In my 2012, had two clips jammed in the crack of the rear seats on each side for a total of four, but for the package tray, that thingy under the rear window, has three upper clips. So for the center would use the two inside clips. You could never fit three baby seats in the back seat of the Cruze, or for any passenger car for this matter.

But those rear facing seats only use the two clips jammed between the seats, only the front facing seats use that 3rd clip mounted in the package tray.

Any baby car seat comes with instructions that should be followed. And on most rear facing seats using the cars safety belts, really not a spot to attach them. Personally feel who ever designed these seats did a very poor job using those cheap plastic snaps to attach the safety belt to the child and with a male child, can ruin them for life.

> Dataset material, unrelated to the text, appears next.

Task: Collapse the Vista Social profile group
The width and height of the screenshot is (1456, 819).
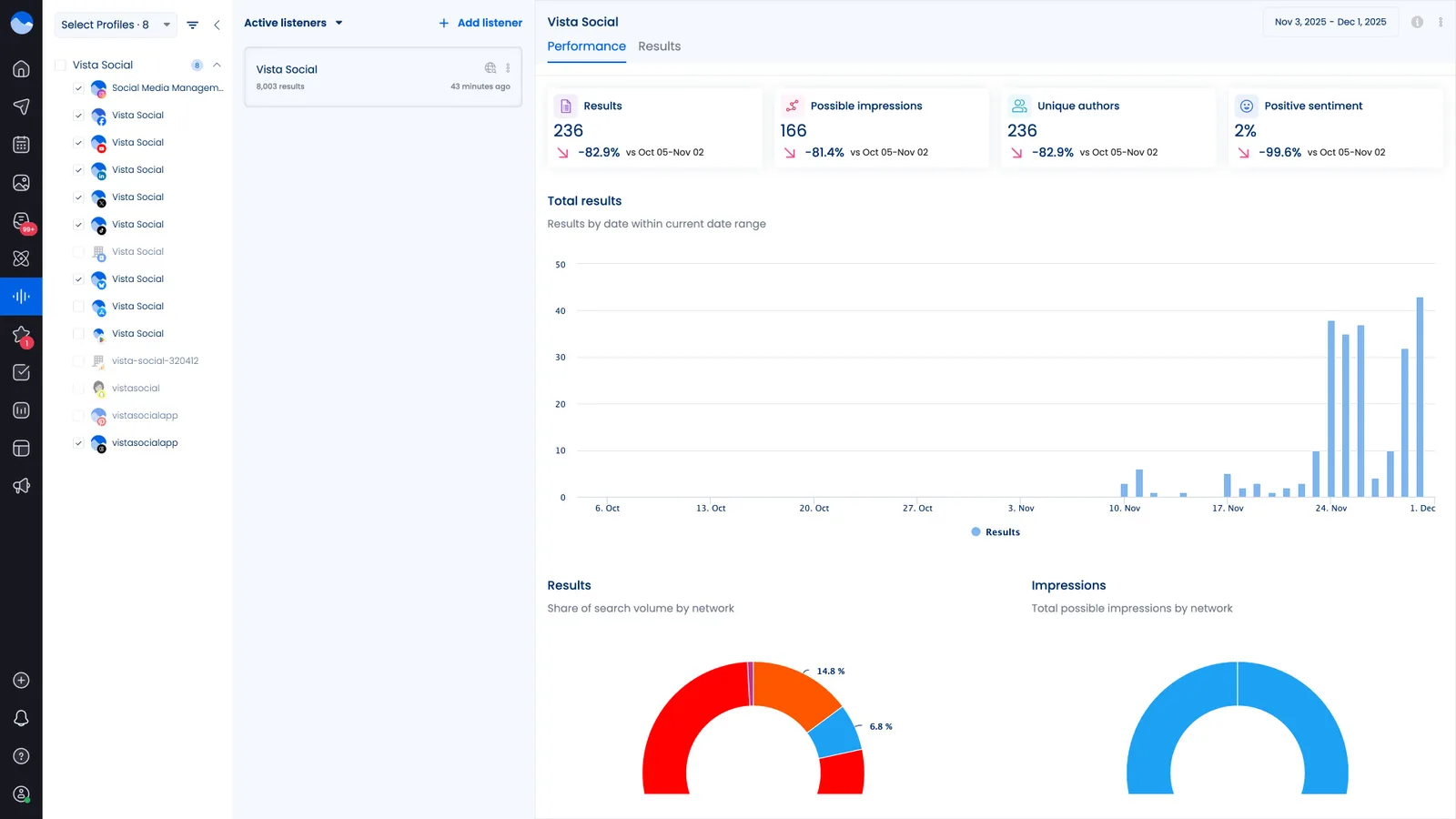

But it is the law, then trying to get the kid out of there in case of an emergency.


----------



## Jim Frye (Mar 16, 2011)

When our grandkids were small, we mounted their car seats rear facing (as you are supposed to do) with the LATCH mounts. I mounted the seat in the middle of the rear seat using the innermost LATCH loops. I then connected the rear car seat strap down under the rear seat to help stabilize it. It was easy to pop the rear seat bottom loose to attach the strap to the seat supports under the rear seat. Don't know how easy this is on the Cruze.


----------



## cruzinred92 (Dec 4, 2013)

For my son's I have always used the innermost clips to attach the strap. I use the belt too tho. Some say don't some say do. It makes me fell better lol. You can pull the belt all the way out to make it lock when you adjust it and won't unlock until you release it all the way. As far as the elr in the event of an accident the belt locks to prevent you from going forward. The carseat manufacturer just doesn't want too much stress on the plastic of the seat so if you do get in an accident it doesn't stress it so much it brakes. Done me research there lol. Can't be to careful when it comes to the little ones.


----------



## brian v (Dec 25, 2011)

Our rear bottom seat has plastic clips that break off if 1 is not diligent enough to figure out first ..Nickd wrote all about those , so I do not have too ..


----------



## revjpeterson (Oct 2, 2013)

If you're asking in order to know if you need to used the seatbelt locking clip during install or if the belts lock themselves, I don't think you need to use the clip. We have 4 kids and once in a while I have to take one or two of them in the Cruze, so I get pretty familiar with moving car seats from vehicle to vehicle. I'm not sure if you're using the belt for a specific reason or not, but if the child and seat combined weigh less than 65 lbs, and you prefer LATCH over a belt install, you can install with LATCH in the center position by using the inboard hooks from each of the side positions.


----------



## jnetty99 (Dec 4, 2012)

revjpeterson said:


> If you're asking in order to know if you need to used the seatbelt locking clip during install or if the belts lock themselves, I don't think you need to use the clip. We have 4 kids and once in a while I have to take one or two of them in the Cruze, so I get pretty familiar with moving car seats from vehicle to vehicle. I'm not sure if you're using the belt for a specific reason or not, but if the child and seat combined weigh less than 65 lbs, and you prefer LATCH over a belt install, you can install with LATCH in the center position by using the inboard hooks from each of the side positions.


I been using a safety clip for the infant car seat and about to change it to a rear-facing/forward facing convertible seat since my son is now bigger and barely fits on the infant seat. 

I just re-read the Cruze 13 manual about the seat belt and how to get it to lock so i don't have to use the safety clip. 

I have been using the seat belt because the center rear seat does not have LATCH anchors and the manual on the Cruze does not state that you can use the inner LATCH anchors for the center. To use only the seats with LATCH logos only.

Read something online about LATCH anchors are 11 inches apart and in the center the inner LATCH anchors would are not 11 inches and not recommend.


----------